List of tasks:
- A) On the OpenHouse podcast page, when and where is Kyle giving a machine learning talk?
- B) Carry on the OpenHouse podcast page from the point where it ends.

Excerpt:
####
2 months ago
No reliable, complete database cataloging home sales data at a transaction level is available for the average person to access. To a data scientist interesting in studying this data, our hands are complete tied. Opportunities like testing sociological theories, exploring economic impacts, study market forces, or simply research the value of an investment when buying a home are all blocked by the lack of easy access to this dataset. OpenHouse seeks to correct that by centralizing and standardizing all publicly available home sales transactional data. In this episode, we discuss the achievements of OpenHouse to date, and what plans exist for the future.
|Check out the OpenHouse gallery.|
If you're interested in getting involved in OpenHouse, check out the OpenHouse contributors quickstart page.
Kyle is giving a machine learning talk in Los Angeles on May 25th, 2017 at Zehr.
Thanks to our sponsor for this episode Periscope Data. The blog post demoing their maps option is on our blog titled Periscope Data Maps.
To start a free trial of their dashboarding too, visit http://periscopedata.com/skeptics
Kyle recently did a youtube video exploring the Data Skeptic podcast download numbers using Periscope Data. Check it out at https://youtu.be/aglpJrMp0M4.
KYLE: Today on Data Skeptic, we're going to talk about the OpenHouse project. Long time listeners will know some of the history of this. A while ago, Linhda and I were looking to buy a house and I found myself disappointed to not have easy access to data on home sales that would be complete enough to run some regressions. We were about to make the most significant financial choice of either of our lives without ready access to the exact data that might help us inform our decision. But data about home sales is public, isn't it? You can Google just about any address and get details. Indeed, on a one-off basis, it's relatively easy to use Google for research. But what if I wanted a much larger sample of transactions in the last few years on a specific block? This episode is the story, to date, of OpenHouse: a project that seeks to liberate transaction level home sales data for data scientists, sociologists, economists, and the generally curious, enabling easy access to transactional home sales data. In this episode I talk to a few of the volunteers who helped with the project. Let's start with Zareen who helped out a lot during our research phase, when we were still hoping to tap into some obscure but complete datasource.
ZAREEN: The goal of the research that I did so far was to catalog all the open housing data that currently exists and determine whether it's licensing would allow us to reuse it and bundle it for the OpenHouse project. I researched some of the most housing websites to determine what their source of data is, whether they offer any open source datasets to the public, and if so, to what granularity. And also to see if they have an API for developers to use. What I learned was, first of all, there's some very fundamental differences in what these sites were doing. Some of the websites are simply listing services which serve as an advertising platform either for homeowners or agents. Some of the sites are government sites which are all public records. Some of them are closed to the public completely and are only available to brokers and real estate agents. I found that this data is not very easily publicly accessible and the data that is accessible is not similar. So its all different datasets at all different granularities. And also the data that is available is not historical. So there's no way for me to look at the same house's value every week or every month. Or every time it's sold and do any kind of time series analysis with it.
####
Available data:
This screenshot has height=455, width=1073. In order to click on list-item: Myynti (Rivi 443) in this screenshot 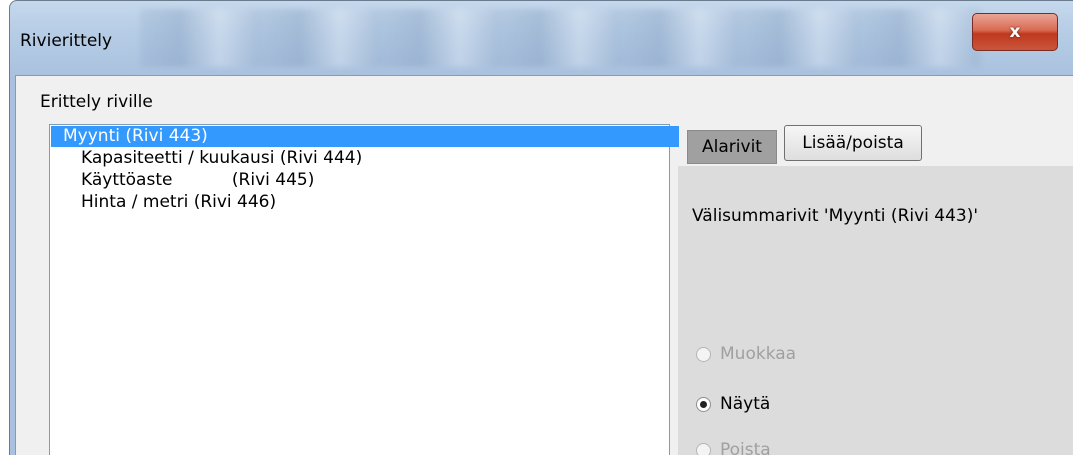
####
Task-by-task outputs:
- A) In Los Angeles on May 25th, 2017, at Zehr.

- B)
KYLE: How granular was the data that you were able to find at some of those sites. Could anything get down to the exact housing transaction level you and I were both looking for?
ZAREEN: No, it didn't. So, there definitely is a lot of open data. And there's different ways to slice it. So you can slice it by state, city, zipcode, or neighborhood, but none of these sources let me actually get down to individual home granularity. Everything I found was just metadata.
KYLE: We've gotten a few questions from the public asking why OpenHouse exists. Isn't this already available? Real estate data is a bit like some optical illusions. If you don't take the time to look intently, it might appear as though there's more to it than there is. The prominent sites that provide data tend to make it available, as Zareen said, at best in some rolled up aggregation. That doesn't help us if we want to calculate something like the added value the market assigns to an extra bedroom or something like that. Even still, maybe we could validate our data with these aggregations, so long as we can access them programatically via API.
KYLE: Let's take a step back and learn more about Zareen as well as our other guests today that you haven't heard from yet: Sameer and Joy. I've been sitting on these interviews for a little bit, so these bios have atrophied a bit, but let's hear from everyone nonetheless.
ZAREEN: So about eight months ago, I quit my software sales job to transition careers and get into data analytics. So for the past couple of months I've been teaching myself python, SQL, data visualization, statistics, and some other technical topics like basic web development and AWS. Mainly I've been learning just by hacking on my own projects for fun.
KYLE: Oh very cool. Any projects you want to highlight or send people to?
ZAREEN: One of my favorite was a word2vec implementation for the Harry Potter text series. I build a website where you type in a word, any word from the Harry Potter books, and it pops out the seven most similar words from the Harry Potter books. So, it was just a fun project to get to know a really interesting machine learning algorithm.
KYLE: I put a link to Zareen's project in the show notes. I have to admit, I couldn't really get onboard with the whole Harry Potter thing. I'm more of a JRR Tolkien guy, I guess. But Zareen's project is still interesting, so you should check that out. We're going to do an episode on word2vec eventually. It's a really neat algorithm, and she has a cool demo of it. Let's meet Sameer.
SAMEER: I'm a technology evangelist at Data Bricks where I help promote the adoption of Apache Spark. I do this by teaching classes at conferences, local meetups, writing blog posts, and recording Youtube videos.
KYlE: Do you have a quick reference I can put in the show notes and on this show where people can learn how the might develop their Apache Spark skills with you?
SAMEER: The very best place is to check out the official Spark documentation which is at spark.apache.org.
KYLE: So I'm here with contributor Joy. To get started, maybe can you tell me somethign about your background specifically related to data science and to technology?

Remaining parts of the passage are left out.